=== PROBLEM STATEMENT ===
Set down exactly the lines of the listing below that begin at the one containing "How do I perform: Sort" and end at the last line, both included.

··· EXTRACTED INFORMATION

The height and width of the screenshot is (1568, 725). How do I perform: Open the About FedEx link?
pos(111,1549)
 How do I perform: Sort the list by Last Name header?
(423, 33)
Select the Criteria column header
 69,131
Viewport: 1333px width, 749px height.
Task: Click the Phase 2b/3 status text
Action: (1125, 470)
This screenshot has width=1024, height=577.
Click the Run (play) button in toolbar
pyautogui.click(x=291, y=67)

······

=== WORKED SOLUTION ===
 How do I perform: Sort the list by Last Name header?
(423, 33)
Select the Criteria column header
 69,131
Viewport: 1333px width, 749px height.
Task: Click the Phase 2b/3 status text
Action: (1125, 470)
This screenshot has width=1024, height=577.
Click the Run (play) button in toolbar
pyautogui.click(x=291, y=67)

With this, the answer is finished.